Recursion
An Approach to Solve Problems via Smaller Sub-Problems
Understanding Recursion:
Recursion is a fundamental concept in programming and data structures, where a function calls itself to solve a problem. This technique works under a condition called the base case, which ensures the recursion eventually stops. Recursion is both time-efficient and memory-efficient when used appropriately, especially for problems that can be divided into smaller, identical sub-problems.
In simple terms, recursion allows breaking down complex problems into manageable parts. It is commonly used in algorithms like divide and conquer, tree traversals, and dynamic programming.
Key Points:
- Base Case: The condition at which recursion stops.
- Recursive Step: The step where the function calls itself with a smaller sub-problem.
- Stack Overflow: If the base case is not defined or met, recursion continues indefinitely, causing a stack overflow.
Note:
Recursion can sometimes be replaced by iteration, but recursive solutions are often more elegant and closer to the problem's natural representation.
Visualizing Recursion:
Consider a simple example: finding the factorial of a number.
Example: Factorial Calculation
def factorial(n):
if n == 0: # Base case
return 1
return n * factorial(n - 1) # Recursive call
print(factorial(5)) # Output: 120
Warning:
Ensure that the base case is correctly defined to avoid infinite recursion!
Core Concepts:
Tail Recursion
In tail recursion, the recursive call is the last operation in the function. This allows some compilers or interpreters to optimize the recursive calls and save memory.

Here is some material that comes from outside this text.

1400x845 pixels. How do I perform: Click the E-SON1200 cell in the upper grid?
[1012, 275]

function tailFactorial(n, acc = 1) {
if (n === 0) return acc; // Base case
return tailFactorial(n - 1, acc * n); // Tail recursion
}
console.log(tailFactorial(5)); // Output: 120
Applications of Recursion
Step 1: Divide and Conquer
Recursion is heavily used in divide-and-conquer algorithms like merge sort, quicksort, and binary search.
Step 2: Tree and Graph Traversals
Recursive techniques are ideal for traversing trees (e.g., pre-order, in-order, post-order) and graphs (e.g., DFS).

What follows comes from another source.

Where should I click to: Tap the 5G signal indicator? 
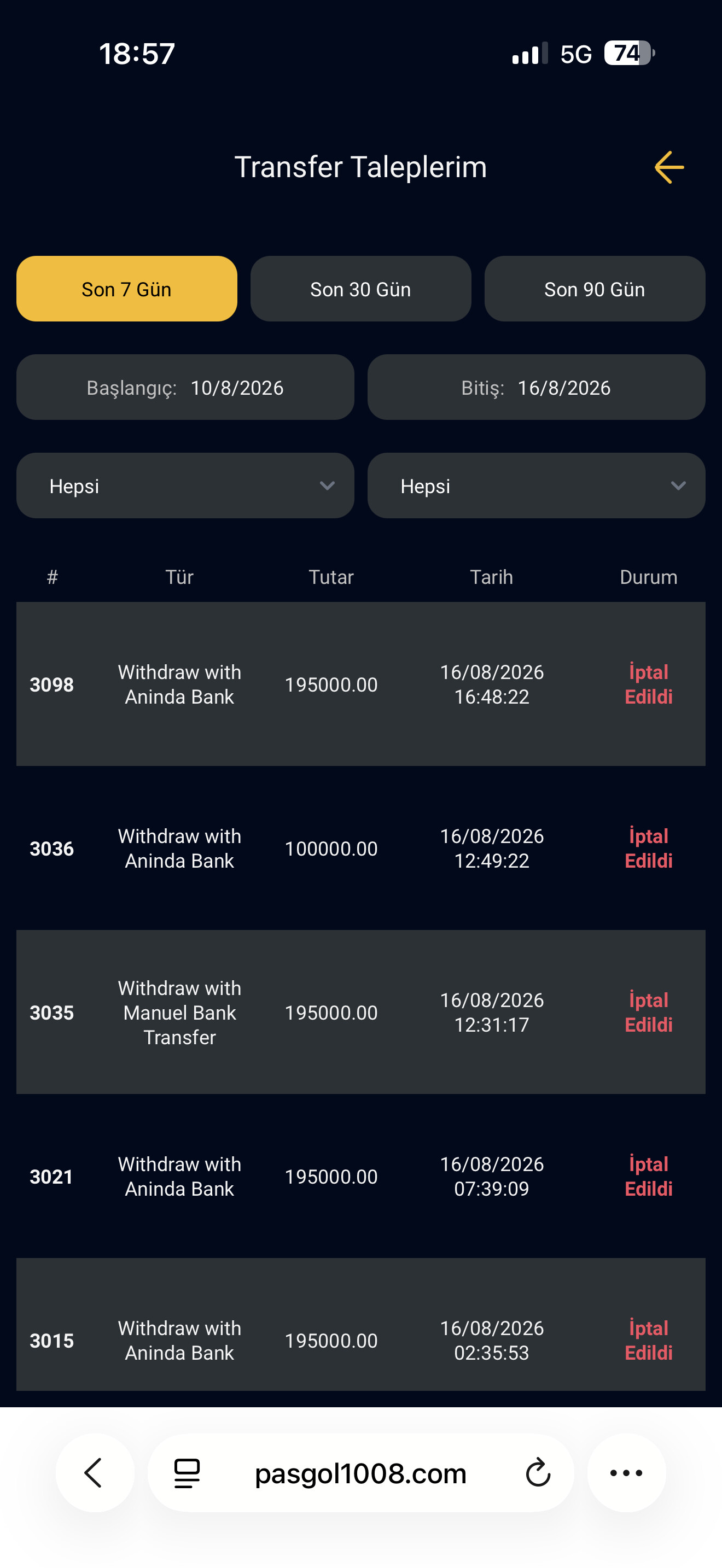(576, 54)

Step 3: Dynamic Programming
Problems like Fibonacci sequence, knapsack, and matrix chain multiplication use recursion combined with memoization.
Recursive vs Iterative Approaches
Feature | Recursive Approach | Iterative Approach |
---|---|---|
Elegance | Simple and closer to natural logic | Sometimes verbose |
Efficiency | May cause stack overflow | No stack overflow |
Optimization | Tail recursion can be optimized | Already optimized |
TOH using recursion
Objective: The objective of tower of honoi (TOH) is to transfer all the disks from origin pole to destination pole using intermediate pole for temporary storage.
condition
- Move Only one disk at a time.
- Each disk must always be placed around one of the pole.
- Never place larger disk on top of smaller disk.
Algorithm:
Algorithm to move a tower of n disk from source to destination.(where n is positive integer).
step 1: if n == 1:
Move a single disk frome source to destination.
step 2: if n > 1:
i. Let temp be the other pole than source and destination.
ii. Move a tower of (n-1) disk from source to temp.
iii. Move a single disk from source to destination.
iv. Move a tower of (n-1) disk from temp to destination.
step 3: END
Pseudocode
TOH(n, src, dist, temp){
if n == 1:
Display "Move disc {n} from source to destination"
else{
TOH(n-1, src, temp, dist)
Display "Move disc {n} from source to destination"
TOH(n-1, temp, dist, src)
}
}
//toh.cpp
#include <iostream>
using namespace std;
void toh(int n, string src, string dist, string temp)
{
if (n == 1)
{
cout << "Move disc " << n << "from " << src << " to " << dist << endl;
}
else
{
toh(n - 1, src, temp, dist);
cout << "Move disc " << n << "from " << src << " to " << dist << endl;
toh(n - 1, temp, dist, src);
}
return;
}
int main()
{
int n;
cout << "Enter the number of disc: ";
cin >> n;
toh(n, "Source", "Destination", "Temporary");
return 0;
}
Here's the TOH recursion tree for 4 disks:
Conclusion:
Recursion is a powerful tool in a developer's arsenal. However, it is essential to use it judiciously, keeping efficiency and readability in mind. Explore recursion by solving classic problems like Fibonacci, Tower of Hanoi, and tree traversals!